Pop and rock know their ear candy as well: Dire Straits, Kari Bremnes, Diana Krall and so on. Nothing wrong with the music by the way but it’s not too difficult to reproduce properly. 

There is no need to play classical music if you don’t enjoy it but playing acoustically recorded performances might be a good idea. Think of folk music, Fado, flamenco and so on. 

Again vary in genre for each genre will use its own difficult instruments. 

Visiting shows and listening to all kinds of setups at that show can be very instructive if you are allowed to listen to music of your choice - and thus no ear candy."

https://youtu.be/lkgRzLygNrU


The notion that there are no "test tracks" in audio is ludicrous.

Ever test drive a car? Of course. Why? Various reasons.
To test limits.
To test special circumstances.
To test normal driving conditions.
Etc.

Test tracks can be ear candy and test limits.
Test tracks can be normal stuff and that gives information, too.
Test tracks can be badly recorded or old compressed stuff.

One can pay close attention, or just listen relaxedly, or even pay oblique attention. One can even go out of the room and see how it sounds out there. (Ever get drawn into a room from the hallway at an audio show?

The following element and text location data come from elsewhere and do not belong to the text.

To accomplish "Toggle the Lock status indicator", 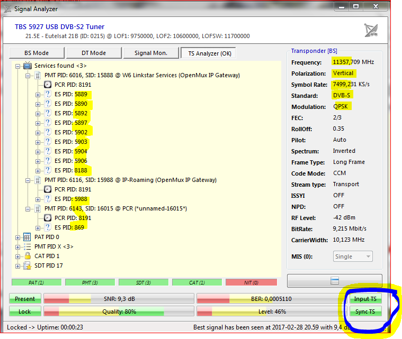I will click(x=25, y=311).
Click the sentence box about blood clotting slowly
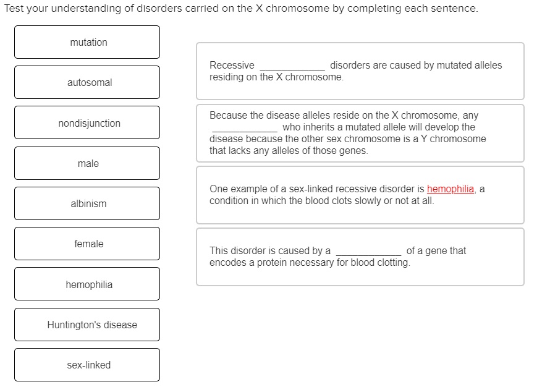This screenshot has height=387, width=550. [360, 195]
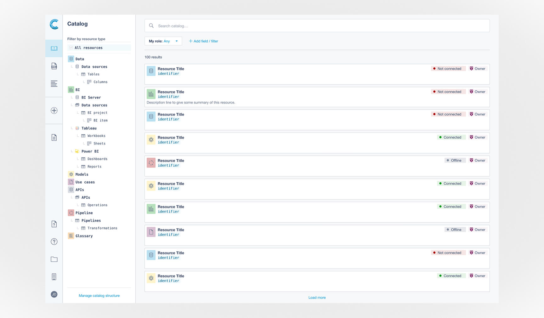Open the My role: Any dropdown
The height and width of the screenshot is (318, 544).
click(x=163, y=41)
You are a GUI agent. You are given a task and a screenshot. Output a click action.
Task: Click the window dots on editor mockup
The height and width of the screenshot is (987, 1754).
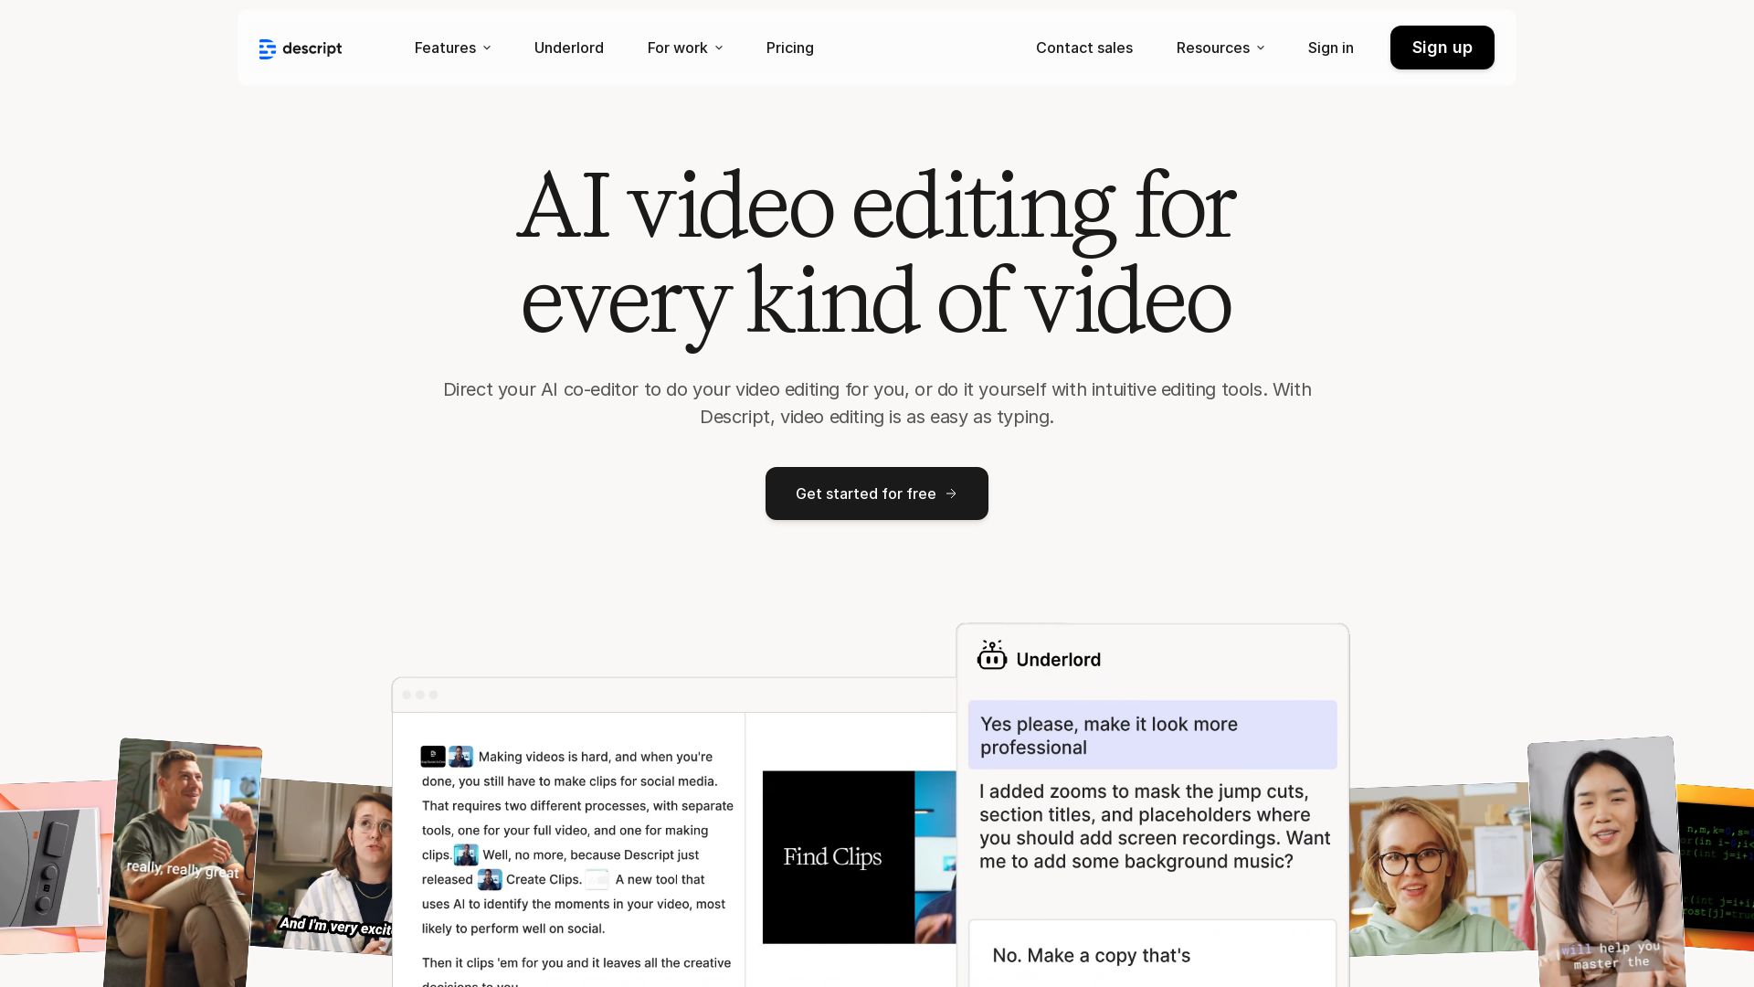420,695
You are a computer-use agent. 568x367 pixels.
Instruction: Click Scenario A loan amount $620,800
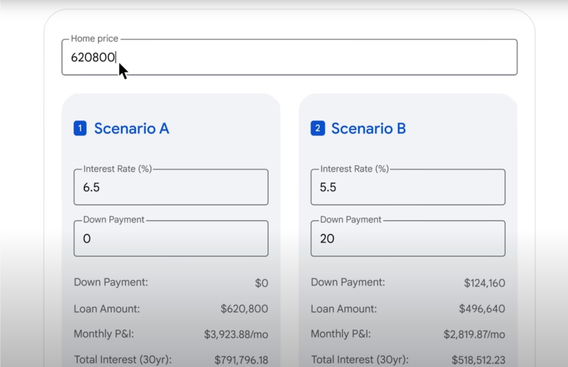click(x=244, y=309)
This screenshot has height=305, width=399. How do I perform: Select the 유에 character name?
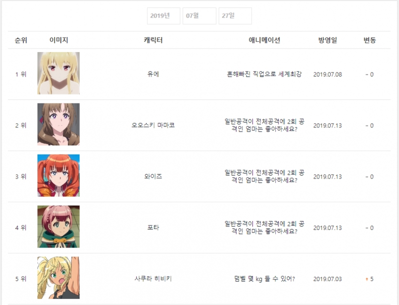point(153,74)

Something brought you inside even though you were far from the sweet spot. What was that? That’s relevant, too.)

The argument against test tracks needs to be understood for what it typically (and inexplicitly) is - an argument against a track which isn’t comprehensively representative of the various kinds of music which could/will be played or the various ways we could/will listen to it.

It’s merely good scientific method to reject the pretense that a test can pretend to be more than what it is. But that doesn’t mean such tests don’t have any value -- only that their value needs to be specified in a proportionate way relative to the overall experimental question.

And as for "Year of the Cat" well that track is just fine. It’s just that MC testifies here against needing test tracks and elsewhere he mentions Year of the Cat multiple times. Kinda funny.

@millercarbon No, I do understand the difference. But if it helps you to think I don't, please -- help yourself. After all, it's the year of the cat, right? ;-)
I was just surfing old music I felt like listening to, and the Lovett album immediately struck me as especially expressive of my system’s improved capabilities. It’s a great reference disk.

It seems clear that MC uses Year of the Cat as a standard reference track, and its bona fides as a reference track are proved by the way it renders the various instruments. (Viz., "sounded more like sax than ever,", "each note on a piano is three strings…and its way more real now than ever," "things are rendered so clear and distinct from each other.") Indeed, the track exhibits this more the other tracks/artists he mentions in the quotation, so if Year of the Cat stands above/beyond them, I cannot see how it does *except as* a reference track. Unless it is just above/beyond them for the musical content, in which case it wouldn’t be necessary to dwell on the acoustic details.